Liberty Two Degrees (L2D), says premium asset Sandton City, of which it owns a quarter, is outperforming other super regional malls which are losing tenants monthly and struggling to deliver trading density growth in excess of inflation.  

Management said the strong performance from the iconic shopping centre had ensured it maintained its dividend payout while some of its peers saw dividends fall in the same period.  

The company, also known as L2D, nevertheless still reported a fall in profit in its year to end-December after debt costs rose following a conversion to a corporate real estate investment trust (Reit).
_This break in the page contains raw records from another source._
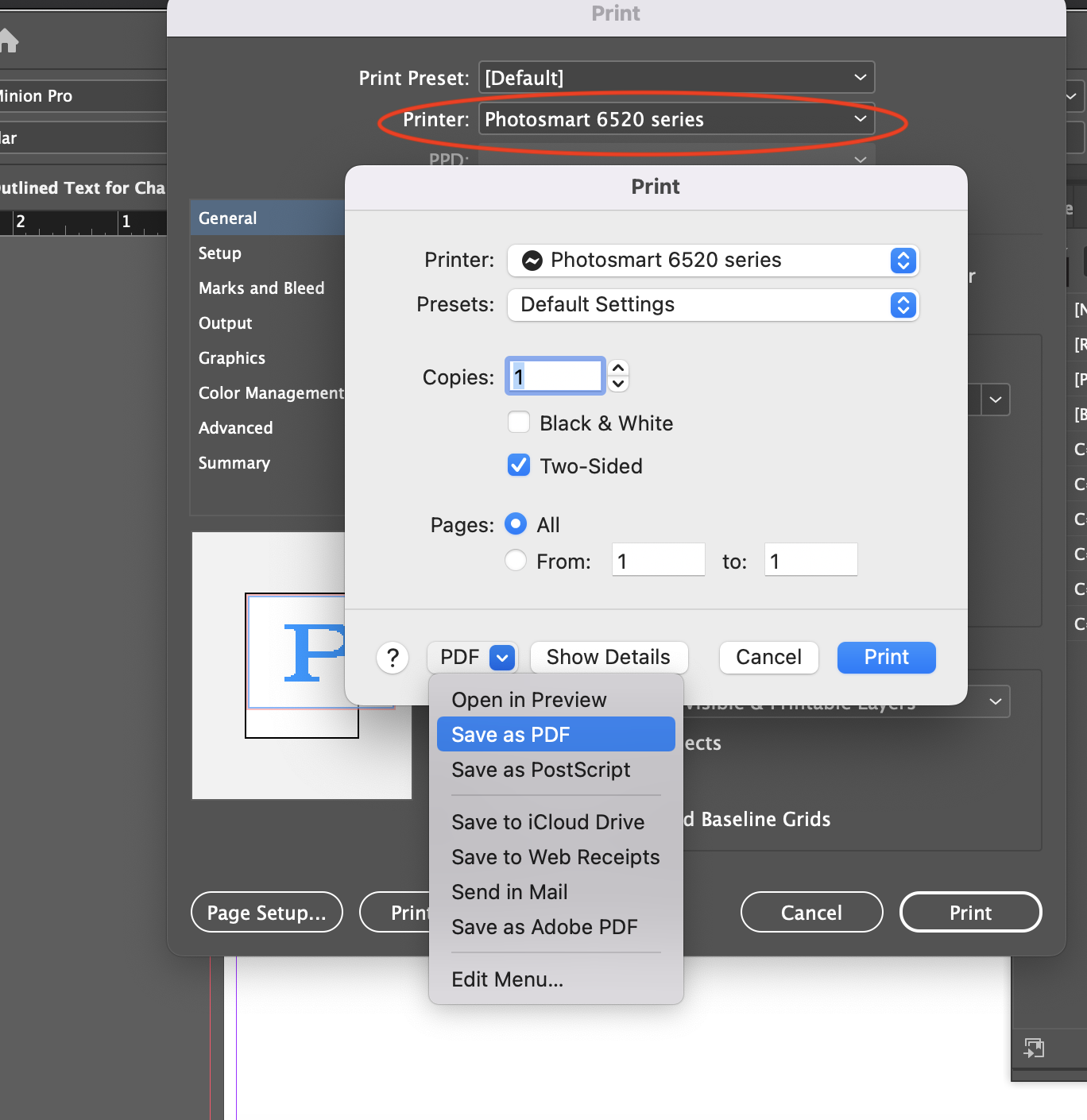The image size is (1087, 1120).
Task: Click the Show Details button
Action: [608, 657]
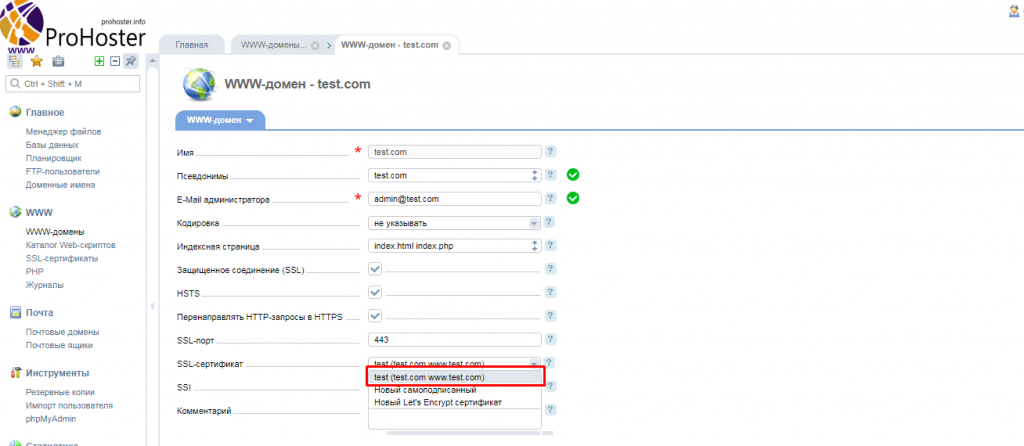Click the E-Mail администратора input field
The image size is (1024, 446).
454,199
Profit before tax fell 17% to R534.7m, partially because of interest expenses on debt raised in 2018, with the company’s full-year distribution up slightly to 60.43c from 60c previously, in line with its guidance.
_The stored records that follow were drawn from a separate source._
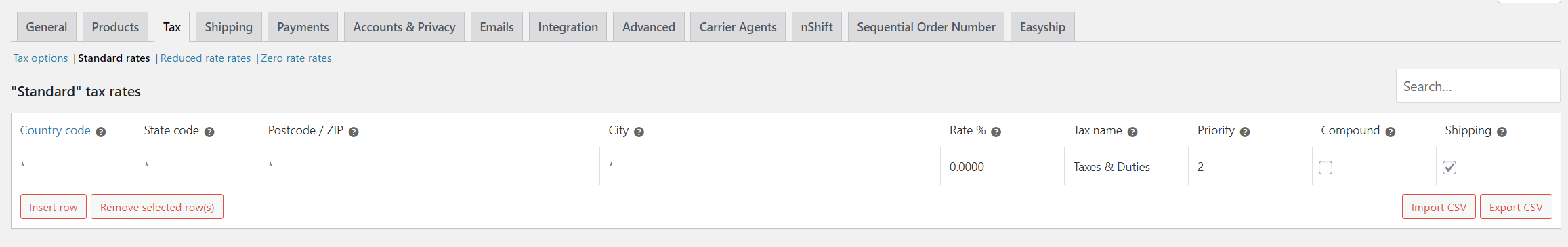1568x247 pixels.
Task: Click the Export CSV button
Action: (1516, 207)
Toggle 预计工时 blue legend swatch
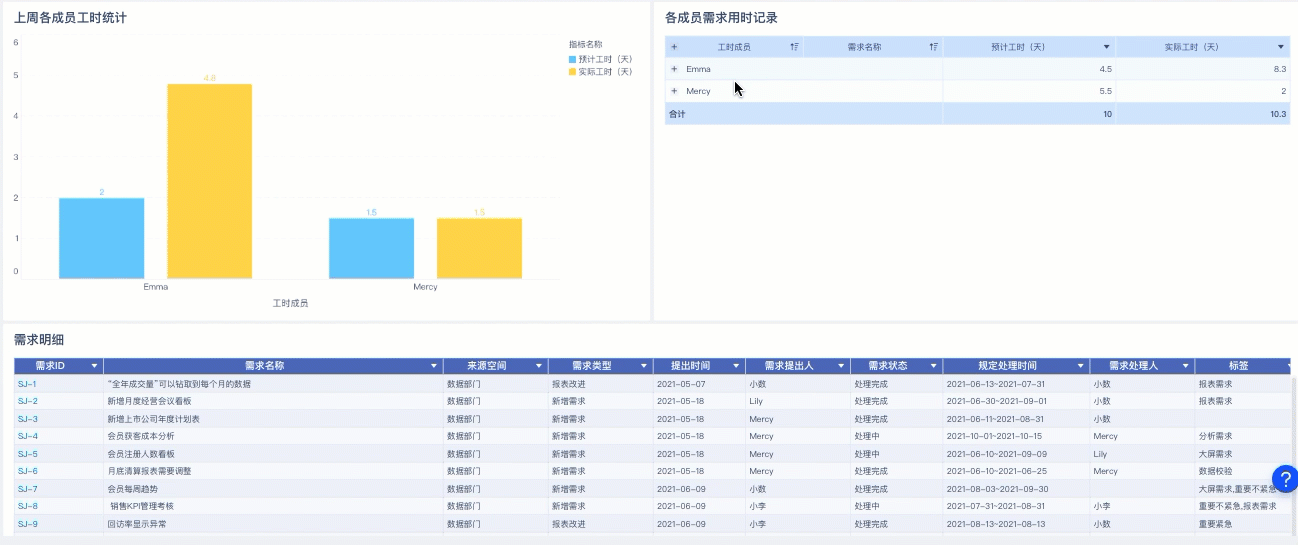Screen dimensions: 1298x545 [x=572, y=59]
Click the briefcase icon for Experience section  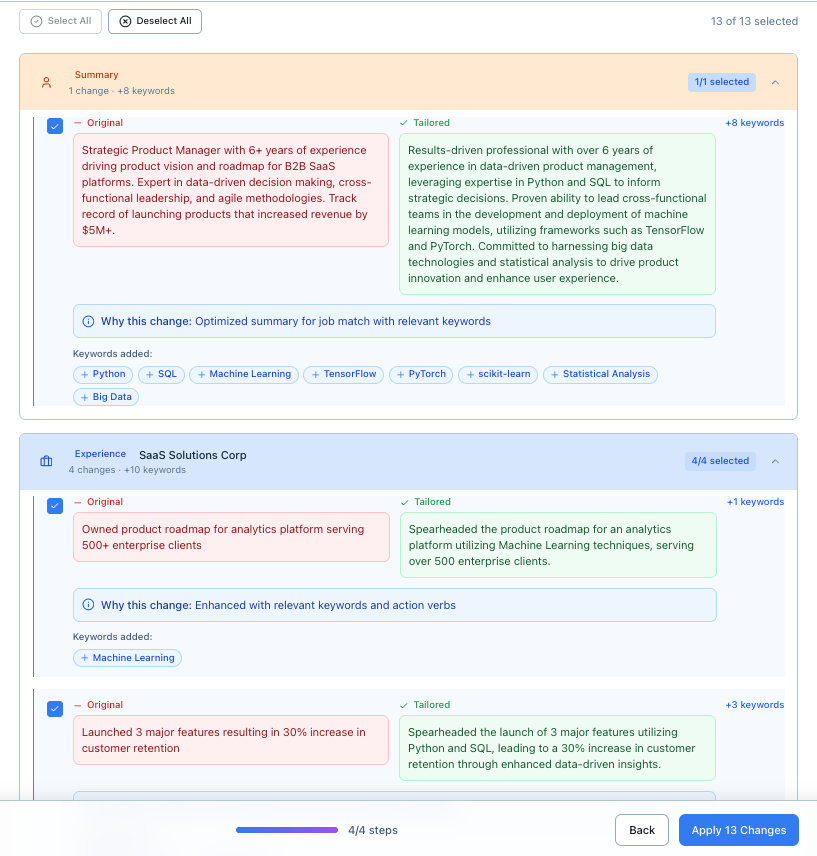[46, 461]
L2D had previously warned distributions would be flat due to higher interest rate costs.

CEO Amelia Beattie said she was “very pleased” with what L2D's management team had achieved.

“The operating conditions for commercial property landlords are very difficult. A number of funds are seeing their dividends fall so to achieve the same level of dividend must be commended. Our malls are performing well in the weakest economic conditions in decades, especially Sandton City which stands out among its peers,” she said.  

Sandton City achieved trading density growth of 9% which boosted the total trading density growth of its retail portfolio to 3.6%.

Retail vacancies remained low at 2.3% and below the South African Property Owners' Association sector average of 4.2%.

“We have a very strong leasing team which continues to do wonders,” Beattie said.

Retail leasing initiatives saw leases covering 149,101m² renewed in the period compared with 49,472m² in 2018.  

Beattie said L2D might make acquisitions in the next financial year but it would be cautious while economic conditions were so weak.

As at December 31, 2019, L2D's South African property portfolio was valued at R10.27bn compared with R10.15bn the year before.

The company also raised about R1.5bn, partially to settle the purchase price for the acquisition of its then external management company, as well additional property assets it acquired.

It bought the external manager for R300m from Liberty, also acquiring R1.2bn in assets from the Liberty Property portfolio.

Since the listing of the company by parent Liberty Group in December 2016, fund managers have been critical of its external management company and complicated ownership structure, saying it has not created enough value to justify the fees it has received.

Headline earnings per share fell to 57.76c, from 59.86c previously, with interest expenses rising sharply to R145m, from R12.8m previously.

Arrears increased to 6.3% from 5.2% previously, with the company citing the difficult economic environment, which has particularly hit small independent retailers.

The predominantly retail-focused portfolio also includes interests in assets such as Eastgate Shopping Centre, Liberty Promenade and Melrose Arch.

Correction: February 24 2020

An earlier version of this article stated the Liberty Two Degrees dividend fell slightly, when it in fact rose.